= GARVEE =

Grant Anticipation Revenue Vehicle, or GARVEE, is a type of bond or similar financing method issued by a state or state infrastructure bank under the guidelines of the National Highway System Designation Act of 1995, eventually made permanent in section 122 of Title 23 of the United States Code. States must repay the bonds using federal funds expected to be received in the future. Some financing under this plan is referred to using the term Grant Anticipation Note (GAN).

Section 122 states "an eligible debt financing instrument is a bond, note, certificate, mortgage, lease, or other debt financing instrument issued by a State or political subdivision of a State or a public authority, the proceeds of which are used to fund a project eligible for assistance under Title 23."

GARVEE bonds may be used for major projects receiving federal funding. They do not guarantee that the federal government will provide the expected financing, and they are not guaranteed by the federal government. Details of projects must be sent to the appropriate Federal Highway Administration (FHWA) division office to make sure the project follows federal rules for eligibility. The FHWA approves only the projects, not the financing method. The state may also elect to use methods other than federal funding for repayment, and it may receive federal funds through a trustee or depository.

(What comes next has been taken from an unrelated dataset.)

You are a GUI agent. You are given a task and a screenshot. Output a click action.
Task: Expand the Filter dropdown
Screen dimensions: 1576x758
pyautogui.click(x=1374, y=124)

Eligible costs for projects may include interest, retirement of principal, costs for issuing bonds, and other incidental costs which must be approved. Bond proceeds not used for projects may be used to pay principal and interest, but they may not be reimbursed. The FHWA may also repay a debt service reserve fund used to pay bondholders when federal funds come later than needed. Reimbursement of a surety provider for interest and principal is also eligible; interest and penalties associated with payments to surety providers are not.